Personal Injury

Bill aims to protect young ATV riders from brain injury

Charleston, South Carolina’s WCSC reports that one local emergency room physician is giving his support to a proposed bill that would toughen restrictions for young riders of all-terrain-vehicles in that state. Dr. Keith Borg, an emergency room physician at the Medical University of South Carolina in Charleston, told WCSC he would like to see less kids admitted to his hospital with traumatic brain injuries (TBI) caused by ATV accidents.

“We can fix broken bones,” Borg told WCSC. “But we don’t have good treatments for traumatic brain injuries and those losses are devastating and life long.”

According to South Carolina’s health department, 63 children under the age of 17 have died in ATV accidents during the last 10 years. Of these 63 deaths, a staggering 40 percent were children under 9 years old. The state’s traumatic brain injury database reveals that nearly 800 children under 17 received traumatic brain injuries during the same period of time, so nearly 8 percent of pediatric TBIs were caused by ATV accidents.

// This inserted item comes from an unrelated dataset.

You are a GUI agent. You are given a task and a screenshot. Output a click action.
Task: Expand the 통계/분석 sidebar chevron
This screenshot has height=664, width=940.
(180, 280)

“It’s horrific both from the data and from a personal perspective and talking to the parents that have had a devastating loss — having a paralyzed child or unfortunately a child that is deceased from an ATV. It’s an accident that is preventable,” Borg told WCSC.

This morning, a bill named Chandler’s law was presented to a Senate subcommittee. Twice vetoed by former governor Mark Stanford, the bill would require young ATV riders to complete an ATV safety course, wear a helmet, and be accompanied by an adult when riding on public land.

South Carolina is one of just six states that has no laws governing the use of ATVs.